Yet, apart from considerations of socialist duty to the working class, there were also favorable conditions. The measure of our activity in the labor movement was not determined, as some would like to put it, by arbitrary considerations. Before the war, we had all declared in our analyses that once the war got under way, the political differences between the totalitarian and the democratic countries would dwindle rapidly. We also foresaw a working class swept by a mighty chauvinistic wave with the beginning of the war in this country. Neither prediction proved correct. In the United States, the working class soon showed that while it supported the war, above all in the sense of not wanting to see the country defeated by Germany or Japan, its support was reluctant, mingled with healthy suspicion of imperialism and the class intentions of the capitalists. Without the opportunity to express itself in organized form, it nevertheless showed growing hostility to all attempts to lower its living standards or deprive it of political rights. The labor movement was bent to its knees by the union leaders, but they could not prostrate it; they could not even prevent it from rising repeatedly to its feet and fighting for its interests. The existence of a powerful labor movement, plus its barely suppressed mood of militancy, undoubtedly slowed down enormously the tendency toward totalitarianism in the United States during the war. Refusing to be guided by disproved assertions of yesterday, we established these facts early in the war and proceeded to orient our activities accordingly. In this respect, too, our analysis was justified by the results.

We set ourselves the goal of bringing the militant moods of the workers to the surface, of stimulating them to more conscious action in defense of their class interests, of awakening them to independent political action. We did not retire to a storm cellar for the duration, “until it blows over,” and if we did not, it was not out of intemperate brashness or heroism. We rightly judged both the needs and the possibilities.

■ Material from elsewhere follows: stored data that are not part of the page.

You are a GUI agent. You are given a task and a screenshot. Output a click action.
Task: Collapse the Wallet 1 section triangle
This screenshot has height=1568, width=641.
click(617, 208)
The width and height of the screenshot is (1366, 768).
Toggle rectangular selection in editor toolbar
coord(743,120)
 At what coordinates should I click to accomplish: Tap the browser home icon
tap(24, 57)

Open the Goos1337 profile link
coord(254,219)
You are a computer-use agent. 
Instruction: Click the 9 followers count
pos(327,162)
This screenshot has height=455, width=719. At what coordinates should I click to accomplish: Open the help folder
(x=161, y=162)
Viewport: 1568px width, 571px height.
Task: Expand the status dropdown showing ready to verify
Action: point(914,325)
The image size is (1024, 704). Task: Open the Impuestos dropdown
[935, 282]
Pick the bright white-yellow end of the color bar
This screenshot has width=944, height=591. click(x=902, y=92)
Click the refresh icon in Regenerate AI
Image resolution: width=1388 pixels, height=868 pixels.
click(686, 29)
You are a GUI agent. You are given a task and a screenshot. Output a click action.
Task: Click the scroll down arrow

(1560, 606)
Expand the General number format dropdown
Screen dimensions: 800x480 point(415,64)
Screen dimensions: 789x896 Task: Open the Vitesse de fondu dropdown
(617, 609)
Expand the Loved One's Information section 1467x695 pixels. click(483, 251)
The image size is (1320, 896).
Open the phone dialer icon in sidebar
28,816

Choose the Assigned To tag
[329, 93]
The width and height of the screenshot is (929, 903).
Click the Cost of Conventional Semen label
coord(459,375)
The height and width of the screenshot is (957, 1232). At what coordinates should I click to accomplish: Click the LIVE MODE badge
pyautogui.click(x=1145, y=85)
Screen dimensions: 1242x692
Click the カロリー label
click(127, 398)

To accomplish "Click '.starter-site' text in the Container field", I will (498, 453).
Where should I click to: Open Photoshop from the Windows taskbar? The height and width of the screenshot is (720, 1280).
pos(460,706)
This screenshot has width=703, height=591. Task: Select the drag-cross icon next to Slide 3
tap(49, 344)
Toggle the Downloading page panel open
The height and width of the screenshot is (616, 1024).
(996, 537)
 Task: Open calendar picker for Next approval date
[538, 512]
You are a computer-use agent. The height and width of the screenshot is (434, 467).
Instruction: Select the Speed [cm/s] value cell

Our party during the war constituted the principal and the clearest center of the militant movement in the trade unions. It is absurd to think that the progressive forces revolved around our small party, and it is far from our mind to say any such thing. Literally thousands, even tens of thousands of workers in the unions did not allow the outbreak of the war to stop the struggle for a progressive labor movement. Many times they would put forward ideas and launch campaigns on their own initiative which our party thereupon decided to champion. This is true not only of many of the nameless rank and file, but of better known rank-and-file union leaders, too. If our party was distinguished from them, it was not necessarily in degree of aggressiveness, but primarily in the fact that we sought to harmonize the fight for all the progressive measures, to explain their fundamental significance in the class struggle, to show their connection with the imperialist war, and to relate them to the need for independent political action and socialism. It could be summed up saying that our party sought to imbue the American workers with class consciousness.

We were among the front-rank fighters, as we still are, against the paralyzing “no-strike pledge,” urging the labor movement to reclaim its power to resist the encroachments of war-swollen capitalism. Toward the same end, we called upon labor to withdraw its representatives from the War Labor Board, which we characterized as the cemetery of labor’s grievances. Our party carried on a persistent propaganda in favor of labor breaking from the capitalist parties and forming a Labor Party of its own, based on the representative mass organizations of the workers.

Unquestionably, thousands of progressives developed these ideas on their own. Our contribution was to provide the best reasons for these demands, an unceasing agitation for them, an organized center from which the movement for these demands could be systematically maintained, stimulated and clarified. We sought, furthermore, to connect up these demands with a far broader, more significant Program of Action to be adopted as the fighting platform for the American working class. The central aim of this program still is: the mobilization of the American working class as a unified, conscious political force, the struggle against the capitalist class and its government, the defense of labor’s interests at every step of the road and at the expense of capitalist profit and capitalist power, and the establishment of a party of labor and a workers’ government.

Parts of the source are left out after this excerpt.